Trecho selecionado:
================================

Dedico esta crônica ao homem que não largou a mão da filha de 15 anos, mesmo depois de morta no grande terremoto que devastou Turquia e Síria.
Seu Salomão nasceu na Ucrânia profunda, ali onde Judas perdeu as botas e quase morreu de frio. Grande observador das coisas e gentes do seu tempo, criou uma obra, sempre escrita em ídish, que acabou ultrapassando a fronteira estreita das massas judaicas da Europa Oriental. Suas histórias eram lidas com grande interesse em círculos operários e ambientes populares. Com o tempo, começou a ser conhecido como o Mark Twain judeu.
Em 1906, mudou-se para os Estados Unidos e morou em New York. Ao morrer, em maio de 1916, seu funeral foi acompanhado no Bronx por uma enorme multidão. Falou-se em 250 mil pessoas. Salomão Rabinovitch, que adotou o pseudônimo de Scholem Aleichem (A paz esteja convosco), deixou um belíssimo testamento, publicado na íntegra pelo New York Times de 17 de maio de 1916.
Um dos dez itens do documento se refere à forma como ele gostaria de ser lembrado em cada iortsait (aniversário de falecimento). Dispensava honrarias e o Kadish, a oração dos Mortos. Preferia que aqueles que se reunissem para homenageá-lo escolhessem um de seus contos, de preferência entre os mais engraçados, e o lessem em voz alta. No idioma que lhes fosse mais confortável. Era melhor, dizia, ser lembrado com um sorriso. Posso entender. Conheceu a pobreza, a precariedade da vida no shtetl, o antissemitismo, os rostos endurecidos pela vida levada no fio da navalha. Queria violar a corrente de angústia e encontrou no humor uma ferramenta preciosa. Bel Kaufman, neta de Scholem Aleichem, diria, muitos anos depois da morte do avô, que “rir é resistir”.

================================

Dados fornecidos:
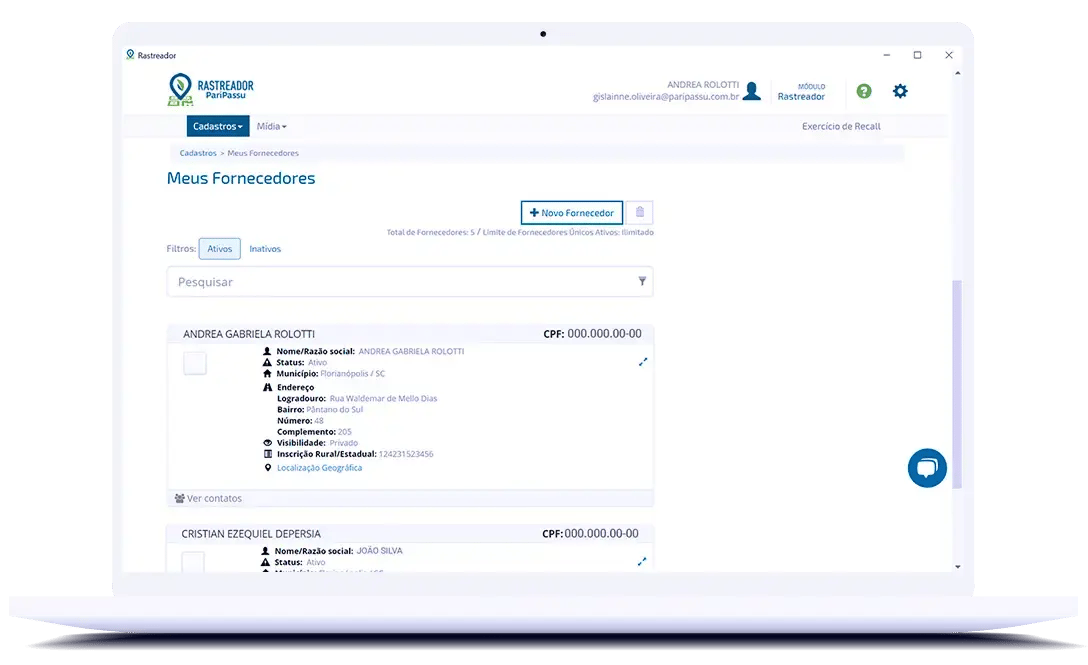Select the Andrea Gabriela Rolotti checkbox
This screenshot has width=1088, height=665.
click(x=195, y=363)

================================

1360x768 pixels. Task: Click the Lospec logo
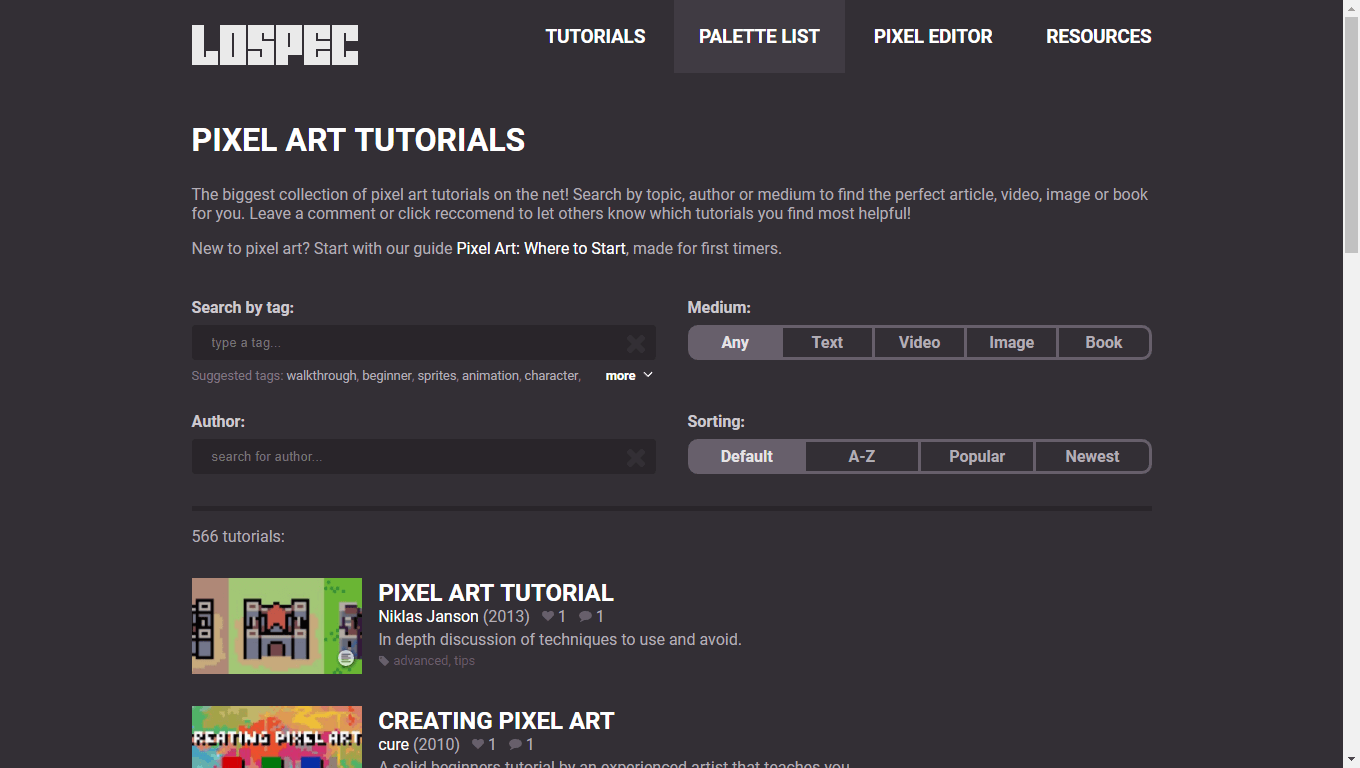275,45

================================

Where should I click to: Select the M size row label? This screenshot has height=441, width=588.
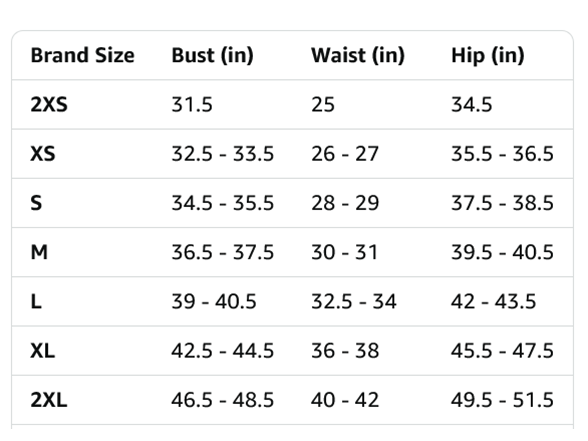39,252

================================

Objetivo:
Cite sem alterações o trecho da crônica sobre Scholem Aleichem que começa nas palavras "Dedico esta crônica" e termina logo após "Mark Twain judeu.".

Solução:
Dedico esta crônica ao homem que não largou a mão da filha de 15 anos, mesmo depois de morta no grande terremoto que devastou Turquia e Síria.
Seu Salomão nasceu na Ucrânia profunda, ali onde Judas perdeu as botas e quase morreu de frio. Grande observador das coisas e gentes do seu tempo, criou uma obra, sempre escrita em ídish, que acabou ultrapassando a fronteira estreita das massas judaicas da Europa Oriental. Suas histórias eram lidas com grande interesse em círculos operários e ambientes populares. Com o tempo, começou a ser conhecido como o Mark Twain judeu.